Several interesting coffees showed up from farms outside Kona and Ka’u. The best was from a third Big Island growing district, the Puna district, across the island from Kona and Ka’u. The Big Island Coffee Roasters Hawaii Puna Kazimura (92) was an impressively pure but lush coffee with particularly striking floral and peach-toned fruit notes. The loving production of a tiny three-acre farm on which owners Kelleigh Stewart and Brandon von Damitz do practically everything, this Puna may represent the ultimate artisan coffee.
Two from the Other Islands
We also review two coffees from islands other than the coffee-dominant Big Island. The Daylight Mind Coffee Company sent a coffee from Waialua Estate on the North Shore of Oahu. Waialua Estate is a medium-sized, relatively technified farm that uses machines to harvest the coffees rather than increasingly difficult-to-find manual pickers. However, the Daylight Mind 100% Waialua Peaberry, reviewed here at 90, is hardly an off-the-rack coffee. It was produced from trees of a rare, recently developed hybrid variety that attempts to combine the exotic cup complexities of the Mokka variety, a variety now established on the island of Maui that expresses sensory and physical traits typical of ancient Ethiopia and Yemen coffees, with the traditional Typica variety associated with Kona. Dubbed Pohihiu, this variety, at least the sample we cupped, was engaging and promising, though it exhibited some unevenness that probably derived from variations in fruit removal and drying. Nevertheless, this is a variety to keep an eye on, should volume increase and the rather odd and engaging cup character displayed by this month’s sample prove to be inherent to the variety and stable.
The Ka’anapali coast of Maui, home to the old town of Lahaina and scores of beach-front hotels, motels and condos, has for some twenty years, through a series of commercial ups and downs, been producing interesting coffees from original experimental plantings of a range of varieties of Arabica.
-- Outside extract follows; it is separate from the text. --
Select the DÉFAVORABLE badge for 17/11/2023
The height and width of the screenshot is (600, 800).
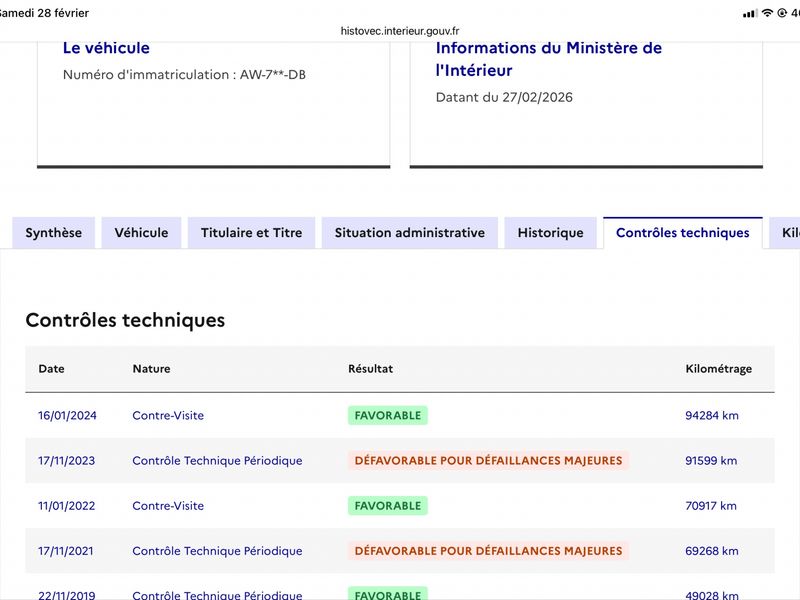[488, 461]
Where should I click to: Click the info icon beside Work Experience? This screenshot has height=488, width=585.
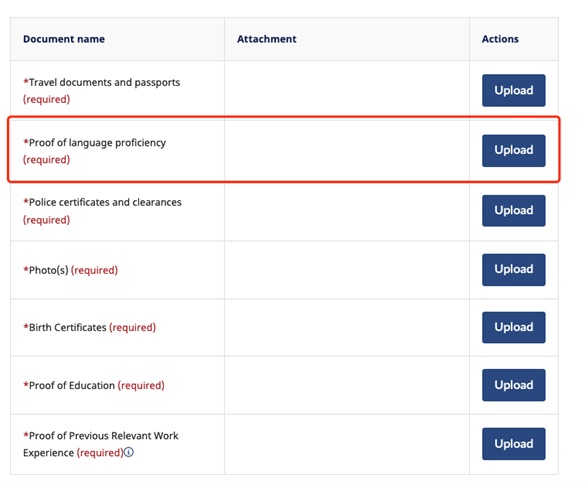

The most famous of these Ka’anapali-grown varieties is the Mokka, with its tiny beans and striking, Ethiopia-like cup profile, but other less exotic varieties also have had sensory success, including the dried-in-the-fruit “natural” processed Yellow Caturra that went into the bags of the Haleakala Sunrise from the Canadian roaster Kona Kimo, reviewed her at 90. Probably owing to the very dry weather at harvest in Ka’anapali and the use of Brazilian methods of fruit-separation and processing, the Haleakala Sunrise resembles good Brazil naturals, crisp, gentle and cedary, rather than the fruity and often brandyish naturals associated with Ethiopia and Central America.
Hawaii Coffee-Buying Advice
Based on this crop year, and given the very limited volume of our sampling, here are some generalizations aimed at assisting the Hawaii-buying coffee consumer:
- Small farms with solid traditions and respected names produce the best Kona and Ka’u coffees. Only one generically identified 100% Kona, the Kona Fancy from Honolulu’s Downtown Coffee, made our review cut at 91. The Rusty’s Hawaiian small-farm Ka’us averaged over 90, whereas the two generic Ka’us averaged 87.
- Hawaiian coffees generally, including Konas, continue to suffer from character-destroying dark and ultra-dark roasting.
- Beware of “Hawaiian coffee blends.” One of the three such blends we tested was a solid, respectable coffee (Manny’s Brew 100% Hawaiian, rated 89, not reviewed here), but two other “Hawaiian” blends contained tainted green coffees, in one case mildly tainted and in the other savagely, outrageously tainted.